Enclosure, Clonmore, Co. Wexford
Co. Wexford |
Enclosures
Some archaeological sites announce themselves with standing stones or crumbling walls.
This one in Clonmore, County Wexford, exists almost entirely as a ghost in the grass, visible not to any passing eye but only to a satellite drifting overhead. What the aerial image reveals is a cropmark, the faint differential colouring that appears in vegetation when soil beneath has been disturbed or compressed by ancient earthworks. In this case, the outline traces a roughly circular area approximately 32 metres across from north-west to south-east and around 30 metres from north-east to south-west, defined by what appears to be a slight fosse, or ditch, that once marked its boundary.

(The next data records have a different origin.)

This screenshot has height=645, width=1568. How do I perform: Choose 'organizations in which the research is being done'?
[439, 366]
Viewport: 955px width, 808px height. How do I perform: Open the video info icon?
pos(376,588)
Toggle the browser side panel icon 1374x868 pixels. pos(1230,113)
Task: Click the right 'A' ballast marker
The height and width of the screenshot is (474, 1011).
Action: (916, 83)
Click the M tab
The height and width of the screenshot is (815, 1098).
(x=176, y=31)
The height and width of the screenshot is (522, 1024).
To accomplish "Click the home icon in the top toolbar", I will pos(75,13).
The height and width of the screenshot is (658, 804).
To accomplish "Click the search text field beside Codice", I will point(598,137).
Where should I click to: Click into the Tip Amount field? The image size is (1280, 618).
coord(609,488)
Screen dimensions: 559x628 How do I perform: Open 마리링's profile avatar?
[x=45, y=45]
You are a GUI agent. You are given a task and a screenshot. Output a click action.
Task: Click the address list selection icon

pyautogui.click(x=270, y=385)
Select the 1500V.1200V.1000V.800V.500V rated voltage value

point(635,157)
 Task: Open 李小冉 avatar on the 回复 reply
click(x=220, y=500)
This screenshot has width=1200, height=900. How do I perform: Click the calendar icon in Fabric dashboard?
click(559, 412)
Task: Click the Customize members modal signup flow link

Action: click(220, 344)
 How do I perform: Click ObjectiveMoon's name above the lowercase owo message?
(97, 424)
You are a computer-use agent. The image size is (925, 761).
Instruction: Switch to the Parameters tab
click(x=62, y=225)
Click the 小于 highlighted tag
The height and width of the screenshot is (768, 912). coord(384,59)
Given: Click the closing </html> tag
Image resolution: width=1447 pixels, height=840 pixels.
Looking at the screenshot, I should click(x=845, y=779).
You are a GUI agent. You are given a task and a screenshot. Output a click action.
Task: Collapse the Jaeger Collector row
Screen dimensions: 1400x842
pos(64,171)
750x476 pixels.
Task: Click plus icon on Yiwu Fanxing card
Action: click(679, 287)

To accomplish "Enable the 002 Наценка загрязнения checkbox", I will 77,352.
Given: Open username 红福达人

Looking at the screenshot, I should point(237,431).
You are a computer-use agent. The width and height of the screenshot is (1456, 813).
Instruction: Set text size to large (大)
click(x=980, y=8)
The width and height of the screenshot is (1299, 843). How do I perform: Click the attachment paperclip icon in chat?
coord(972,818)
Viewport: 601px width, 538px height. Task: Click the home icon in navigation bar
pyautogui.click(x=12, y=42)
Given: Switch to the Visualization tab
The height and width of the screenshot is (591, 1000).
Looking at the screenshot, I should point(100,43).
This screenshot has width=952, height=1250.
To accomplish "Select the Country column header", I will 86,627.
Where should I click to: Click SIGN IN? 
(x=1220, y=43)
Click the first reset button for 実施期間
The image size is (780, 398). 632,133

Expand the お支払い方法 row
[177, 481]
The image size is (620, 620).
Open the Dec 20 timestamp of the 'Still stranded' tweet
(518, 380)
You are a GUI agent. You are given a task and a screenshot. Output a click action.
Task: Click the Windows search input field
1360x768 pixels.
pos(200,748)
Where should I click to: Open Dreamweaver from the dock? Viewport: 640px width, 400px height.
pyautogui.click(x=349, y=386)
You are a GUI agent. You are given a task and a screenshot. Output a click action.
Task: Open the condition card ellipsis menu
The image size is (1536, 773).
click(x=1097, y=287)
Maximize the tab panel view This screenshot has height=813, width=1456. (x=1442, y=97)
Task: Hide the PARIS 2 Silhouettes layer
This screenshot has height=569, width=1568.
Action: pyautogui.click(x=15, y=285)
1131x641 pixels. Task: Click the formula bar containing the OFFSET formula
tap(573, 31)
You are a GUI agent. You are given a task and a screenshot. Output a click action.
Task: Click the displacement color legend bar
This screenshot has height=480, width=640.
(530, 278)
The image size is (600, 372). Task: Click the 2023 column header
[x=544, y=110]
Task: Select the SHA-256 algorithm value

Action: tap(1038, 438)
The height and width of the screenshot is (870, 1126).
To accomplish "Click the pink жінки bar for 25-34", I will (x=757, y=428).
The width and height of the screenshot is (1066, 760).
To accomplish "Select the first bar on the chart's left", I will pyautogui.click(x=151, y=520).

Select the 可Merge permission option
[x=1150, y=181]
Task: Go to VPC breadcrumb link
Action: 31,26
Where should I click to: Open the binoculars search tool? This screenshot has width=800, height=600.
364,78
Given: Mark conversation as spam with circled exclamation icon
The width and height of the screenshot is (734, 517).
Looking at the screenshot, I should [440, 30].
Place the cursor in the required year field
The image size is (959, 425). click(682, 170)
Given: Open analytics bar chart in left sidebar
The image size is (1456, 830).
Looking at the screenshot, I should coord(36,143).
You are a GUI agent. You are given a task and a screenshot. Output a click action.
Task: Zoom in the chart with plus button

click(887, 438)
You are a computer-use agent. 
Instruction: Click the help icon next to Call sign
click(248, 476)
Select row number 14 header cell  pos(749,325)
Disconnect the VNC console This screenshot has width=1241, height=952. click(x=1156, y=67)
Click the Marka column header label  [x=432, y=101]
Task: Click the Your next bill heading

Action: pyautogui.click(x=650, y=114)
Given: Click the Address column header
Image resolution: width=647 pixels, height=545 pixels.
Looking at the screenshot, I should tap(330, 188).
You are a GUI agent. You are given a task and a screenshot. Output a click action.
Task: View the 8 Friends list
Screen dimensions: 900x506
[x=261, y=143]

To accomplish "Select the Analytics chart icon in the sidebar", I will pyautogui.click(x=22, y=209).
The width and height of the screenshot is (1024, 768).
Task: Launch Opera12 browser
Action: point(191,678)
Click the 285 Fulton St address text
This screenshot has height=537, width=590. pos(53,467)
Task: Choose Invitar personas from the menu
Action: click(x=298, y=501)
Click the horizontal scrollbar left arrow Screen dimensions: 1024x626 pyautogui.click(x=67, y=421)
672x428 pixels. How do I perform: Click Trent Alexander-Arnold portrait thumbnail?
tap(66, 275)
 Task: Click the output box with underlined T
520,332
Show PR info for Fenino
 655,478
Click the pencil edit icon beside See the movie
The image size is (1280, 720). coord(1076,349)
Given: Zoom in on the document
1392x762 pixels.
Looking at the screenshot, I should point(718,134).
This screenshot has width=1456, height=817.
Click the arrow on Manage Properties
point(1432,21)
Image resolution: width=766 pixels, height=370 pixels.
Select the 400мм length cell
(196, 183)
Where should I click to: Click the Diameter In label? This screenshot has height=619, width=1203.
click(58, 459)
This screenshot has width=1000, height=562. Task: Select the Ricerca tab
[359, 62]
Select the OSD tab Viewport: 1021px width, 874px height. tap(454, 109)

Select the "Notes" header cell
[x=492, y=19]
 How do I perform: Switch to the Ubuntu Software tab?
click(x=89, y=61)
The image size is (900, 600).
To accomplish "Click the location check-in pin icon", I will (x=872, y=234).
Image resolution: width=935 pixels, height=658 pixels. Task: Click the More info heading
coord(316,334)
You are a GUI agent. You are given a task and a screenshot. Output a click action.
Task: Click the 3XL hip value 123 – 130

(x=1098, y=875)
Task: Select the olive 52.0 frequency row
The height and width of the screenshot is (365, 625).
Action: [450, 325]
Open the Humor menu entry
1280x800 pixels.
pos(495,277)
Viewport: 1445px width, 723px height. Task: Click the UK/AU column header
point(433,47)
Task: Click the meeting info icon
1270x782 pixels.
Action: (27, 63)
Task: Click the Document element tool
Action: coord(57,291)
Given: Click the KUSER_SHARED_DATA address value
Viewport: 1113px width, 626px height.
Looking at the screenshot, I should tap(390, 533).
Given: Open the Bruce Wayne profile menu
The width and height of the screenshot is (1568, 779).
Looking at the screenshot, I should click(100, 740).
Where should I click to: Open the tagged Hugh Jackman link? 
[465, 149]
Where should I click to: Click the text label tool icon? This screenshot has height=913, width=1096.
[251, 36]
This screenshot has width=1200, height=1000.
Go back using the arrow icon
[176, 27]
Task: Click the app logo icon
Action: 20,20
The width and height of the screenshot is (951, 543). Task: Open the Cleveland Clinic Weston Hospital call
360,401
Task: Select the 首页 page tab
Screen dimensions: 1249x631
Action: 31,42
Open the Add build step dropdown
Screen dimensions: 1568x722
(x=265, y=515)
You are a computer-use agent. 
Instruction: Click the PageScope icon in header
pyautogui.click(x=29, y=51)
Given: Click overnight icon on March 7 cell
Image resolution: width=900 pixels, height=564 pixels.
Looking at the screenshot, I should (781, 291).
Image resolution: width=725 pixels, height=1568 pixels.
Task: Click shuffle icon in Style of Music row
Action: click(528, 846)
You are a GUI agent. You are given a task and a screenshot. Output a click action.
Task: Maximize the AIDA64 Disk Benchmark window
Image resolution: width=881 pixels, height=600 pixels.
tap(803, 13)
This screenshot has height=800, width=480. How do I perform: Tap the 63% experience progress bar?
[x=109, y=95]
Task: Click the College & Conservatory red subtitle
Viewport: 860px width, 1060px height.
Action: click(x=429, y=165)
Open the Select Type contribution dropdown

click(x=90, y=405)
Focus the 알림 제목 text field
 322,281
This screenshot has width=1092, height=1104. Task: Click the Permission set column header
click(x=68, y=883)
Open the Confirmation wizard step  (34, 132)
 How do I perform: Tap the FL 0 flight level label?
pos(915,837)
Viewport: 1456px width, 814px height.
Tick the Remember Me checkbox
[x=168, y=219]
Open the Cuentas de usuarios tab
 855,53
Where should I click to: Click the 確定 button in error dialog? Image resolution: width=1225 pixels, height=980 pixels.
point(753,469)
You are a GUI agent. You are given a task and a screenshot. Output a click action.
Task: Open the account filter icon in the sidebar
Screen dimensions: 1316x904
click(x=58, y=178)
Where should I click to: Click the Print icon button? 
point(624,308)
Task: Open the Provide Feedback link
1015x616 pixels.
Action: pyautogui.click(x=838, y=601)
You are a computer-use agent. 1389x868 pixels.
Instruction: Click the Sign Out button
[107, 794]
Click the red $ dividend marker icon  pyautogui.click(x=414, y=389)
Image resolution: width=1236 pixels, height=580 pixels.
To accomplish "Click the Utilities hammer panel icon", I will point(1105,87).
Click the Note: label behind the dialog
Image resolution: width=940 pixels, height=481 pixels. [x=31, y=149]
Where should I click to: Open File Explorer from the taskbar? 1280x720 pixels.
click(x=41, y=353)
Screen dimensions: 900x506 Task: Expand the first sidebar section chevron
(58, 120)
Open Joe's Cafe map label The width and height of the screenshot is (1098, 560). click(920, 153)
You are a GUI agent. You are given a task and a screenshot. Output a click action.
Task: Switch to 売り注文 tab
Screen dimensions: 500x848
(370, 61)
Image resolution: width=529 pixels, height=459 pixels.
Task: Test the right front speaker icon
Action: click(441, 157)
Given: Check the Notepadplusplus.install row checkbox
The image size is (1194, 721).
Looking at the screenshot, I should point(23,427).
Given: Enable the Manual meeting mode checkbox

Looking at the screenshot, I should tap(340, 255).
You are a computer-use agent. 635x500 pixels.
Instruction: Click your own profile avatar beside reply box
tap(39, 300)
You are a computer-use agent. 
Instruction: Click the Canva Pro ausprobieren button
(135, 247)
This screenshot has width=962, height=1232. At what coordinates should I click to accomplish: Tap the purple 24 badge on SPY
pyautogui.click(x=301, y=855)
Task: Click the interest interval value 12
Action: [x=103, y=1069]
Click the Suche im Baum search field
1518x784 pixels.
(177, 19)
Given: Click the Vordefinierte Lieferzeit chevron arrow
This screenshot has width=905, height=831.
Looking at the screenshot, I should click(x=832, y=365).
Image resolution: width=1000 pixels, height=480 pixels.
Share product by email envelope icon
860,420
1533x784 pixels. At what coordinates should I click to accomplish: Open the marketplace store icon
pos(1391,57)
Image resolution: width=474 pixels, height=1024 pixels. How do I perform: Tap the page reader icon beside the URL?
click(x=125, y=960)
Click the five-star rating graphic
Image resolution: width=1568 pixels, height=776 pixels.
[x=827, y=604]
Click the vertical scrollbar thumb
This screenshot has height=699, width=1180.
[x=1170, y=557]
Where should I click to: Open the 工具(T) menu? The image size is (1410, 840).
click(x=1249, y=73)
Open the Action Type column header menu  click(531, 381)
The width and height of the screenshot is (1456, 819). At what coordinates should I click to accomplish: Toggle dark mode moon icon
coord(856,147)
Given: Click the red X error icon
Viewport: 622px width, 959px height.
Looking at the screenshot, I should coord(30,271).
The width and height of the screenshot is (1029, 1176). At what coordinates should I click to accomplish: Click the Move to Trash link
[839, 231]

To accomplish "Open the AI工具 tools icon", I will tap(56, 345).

The site sits on a gentle rise along a west-facing slope, with a small stream running roughly 100 metres to the west, a detail that hints at the practical logic behind whoever chose this location. Enclosures of this general type are common enough in the Irish landscape, used across many centuries for everything from settlement and farming to ritual purposes, though without excavation it is impossible to say more about what this particular one was for or when it was in use. The cropmark itself was first identified by Simon Dowling, who spotted it on Google Earth imagery dated 14 July 2018. It is the kind of discovery that now happens regularly as aerial and satellite tools become standard instruments for survey work, revealing features that ground-level inspection would never catch.
The enclosure is not visible on the ground, and there is nothing to see in the conventional sense when standing in the field. Its interest lies precisely in that invisibility, in the fact that an entire circular enclosure, its ditch long since silted and levelled, survives only as a seasonal whisper in crop growth, legible for a few weeks each summer when conditions are right, and otherwise entirely absent from view.